К тому и сводились расчеты старика Дюрсо, чтобы захлестнуть добычу в водоворот событий. Невольно смущает легкость, с какой ему при его хворостях удалось приручить могучее и поначалу жизнеопасное существо таким старомодным доводом по нынешним временам, будто земные обязанности прибывающих ангелов состоят в навевании публике заведомо беспочвенных грез и миражей, да еще столь сомнительным способом, как цирковой аттракцион. Однако исключительный успех мероприятия вряд ли объясняется только оперативностью старшего компаньона или ребячьей падкостью младшего на дешевые приманки вроде лести, лакомств и подарочных зажигалок, которые, конечно, сам Дымков мог фабриковать быстрее и лучшего качества. Вообще подлежат особому уточнению причинные связи описываемых событий, которые, если сверху глядеть, концентрично располагаются вокруг таинственного первомайского свиданья, видимо, ради нейтральности состоявшегося на уединенной квартирке кладбищенского батюшки.

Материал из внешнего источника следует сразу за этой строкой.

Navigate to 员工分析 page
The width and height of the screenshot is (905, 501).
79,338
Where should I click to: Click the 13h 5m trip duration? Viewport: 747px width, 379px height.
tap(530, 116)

Пристальному мыслителю сразу бросится в глаза наивная, в условиях тогдашнего политического сыска, почти детская конспирация важнейшего мероприятия, не соответствующая ни космическим целям последнего, ни могуществу представленных сторон... но здесь нельзя без пояснения. В то время как умственные науки склонны считать мир пылающим отголоском некоей универсально-запредельной вспышки чего-то, устарелое богословие видит в нем одновременно приз и арену предвечной битвы Добра со Злом. Что касается Никанора Шамина, то, занимая золотую середину, он помянутый старо-федосеевский эпизод примирительно толковал как чисто деловую, возможно, далеко не первую у них встречу тех же самых, первично-полярных, однако материально-сущих начал и колебался лишь насчет истинной цели: был то разведочный маневр – не затевает ли противник очередной каверзы, или чисто дипломатический зондаж на предмет, скажем, примиренья в отдаленном будущем. Во всяком случае, такая логика способна совместить в едином чертеже весь хаос наблюдаемых явлений, столь совершенных в математическом плане, сколь противоречивых и бессмысленных в моральном.